Always Include a Scope Column
Internal and junction tables should include organizationId (or your relevant scope column) even though they don't have their own firewall config. This ensures the scoped db in action handlers automatically filters them correctly, and cascade soft deletes work across org boundaries.
The compiler automatically injects the four audit fields (createdAt/createdBy/modifiedAt/modifiedBy), the soft-delete pair (deletedAt/deletedBy, when soft delete is enabled), and organizationId into child/junction tables when the parent feature is org-scoped. This ensures cascade soft deletes and scoped queries work correctly without manual column definitions.
`id` is currently NOT auto-injected — declare it yourself
Unlike audit fields, the id column is your responsibility today. The CRUD/action route generators, FK probing, access checks, and OpenAPI emission all assume every queryable table has a single string-typed id column. Tables that omit it — or use a non-id single PK (userId.primaryKey()) or a compound primaryKey({ columns: [...] }) constraint — parse fine but produce broken generated code downstream.
Use q.id() (preferred) or id: text("id").primaryKey() / id: integer("id").primaryKey({ autoIncrement: true }) on every table that participates in routes. For internal tables marked // @quickback-internal, the constraint doesn't apply.
Audit Fields
Quickback adds four audit columns to every table (including child/junction tables without defineTable) — never declare them in your schemas:
| Field | Type | Description |
|---|---|---|
createdAt | timestamp | Set on insert |
createdBy | text | Actor that performed the insert (ctx.userId) |
modifiedAt | timestamp | Set on every insert and update |
modifiedBy | text | Actor that performed the latest insert/update (ctx.userId) |
Audit fields are a separate concept from soft-delete (deletedAt/deletedBy) — they're always present, regardless of delete mode. See Soft-Delete Fields below.
Opt out of audit injection entirely with compiler.features.auditFields: false in quickback.config.ts. (You almost never want to.)
How auto-injection works (two layers)
"Auto-injection" covers two distinct steps. Conflating them is the most common source of confusion:
- Schema injection (compile-time) — the compiler adds the four columns to every Drizzle table. Idempotent: if you've authored a column with the same name yourself, the compiler leaves yours alone.
- Runtime injection (per-write) — a Proxy around the request-context
db(createAuditDb, generated tosrc/lib/audit-wrapper.ts) intercepts.insert(...).values(...)and.update(...).set(...)and writes the audit columns fromctx.userIdand the actual write moment.
The runtime layer hard-stamps every audit field on every write.
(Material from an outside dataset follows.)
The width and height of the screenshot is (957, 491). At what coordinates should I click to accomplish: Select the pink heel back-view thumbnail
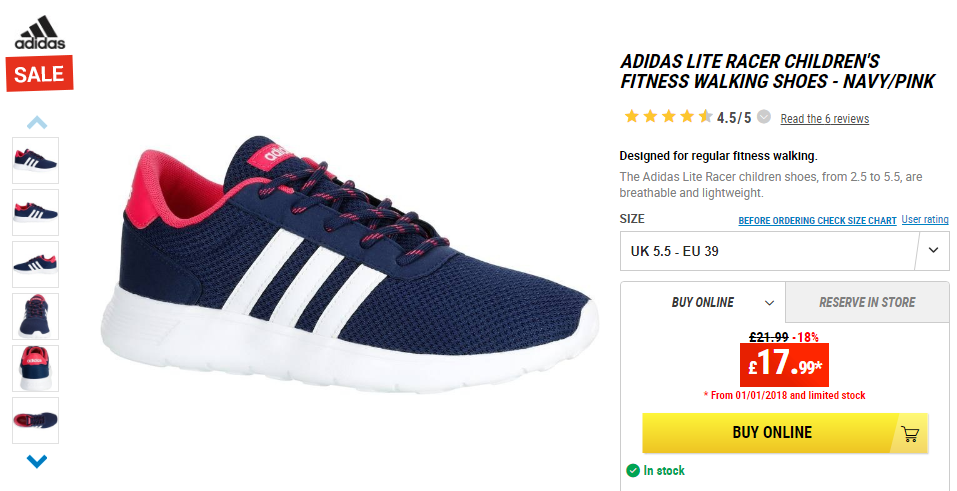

Caller-supplied values for createdAt/createdBy/modifiedAt/modifiedBy are silently overwritten. This is intentional: the audit log can never be forged by a crafted request body or by a client echoing a row back into a PATCH.
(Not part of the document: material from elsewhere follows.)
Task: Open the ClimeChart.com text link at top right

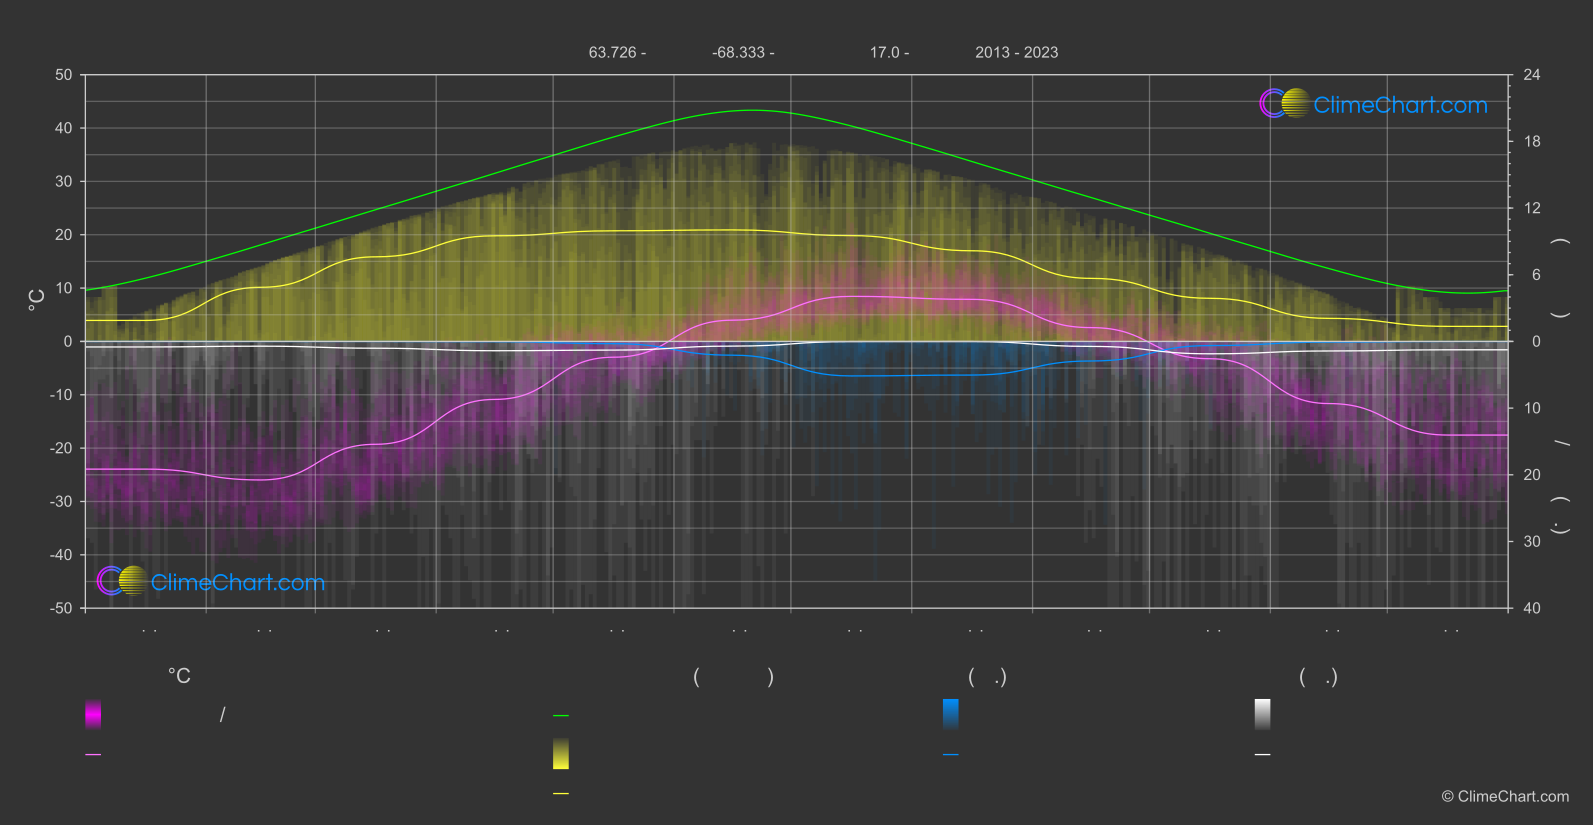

// In a custom action handler — caller cannot fake audit attribution
await db.insert(records).values({
id: createId(),
status: 'active',
createdBy: 'admin', // ← ignored; wrapper writes ctx.userId
modifiedAt: '1999-01-01', // ← ignored; wrapper writes "now"
});What the caller is responsible for: id (the framework doesn't mint ids for you) and the domain fields.
What the caller does not need to set: any of the four audit fields, ever.
Actors: who shows up in createdBy / modifiedBy
The wrapper writes whatever string is in ctx.userId. For user-driven requests this is the authenticated user's id — set by auth middleware before the handler runs. For non-user-driven entry points (inbound webhooks, cron, queue workers), you mint a synthetic actor id at the boundary so the audit log preserves provenance.
Inherit before you mint. If a real user's request triggers cascades, hooks, or enqueues background jobs, every downstream write should carry that user's id — not a synthetic one. The cascade is part of the user's action. Only mint when there is genuinely no upstream user.
When you do mint, use a single namespace and a stable convention:
| Boundary | Actor id |
|---|---|
| Inbound webhook | system:webhook-<provider> (e.g. system:webhook-stripe) |
| Scheduled / cron | system:cron-<job> (e.g. system:cron-cleanup-stale) |
| Queue worker | system:queue-<queue> (e.g. system:queue-embeddings-retry) |
| Quickback platform-internal write with no user upstream | system:quickback |
| Out-of-band operator script | system:script-<name> |
The system: prefix marks "not a real user" — readable by anyone joining the audit columns to users, and cheap to filter on. Don't use tenant:admin or quickback:admin: those imply a human role nobody is actually playing. The tenant context is already on the row (in organizationId); the actor id is purely about source.
Failure mode: missing ctx.userId
If a write reaches the wrapper without a ctx.userId, the wrapper throws:
audit-wrapper: insert reached without ctx.userId.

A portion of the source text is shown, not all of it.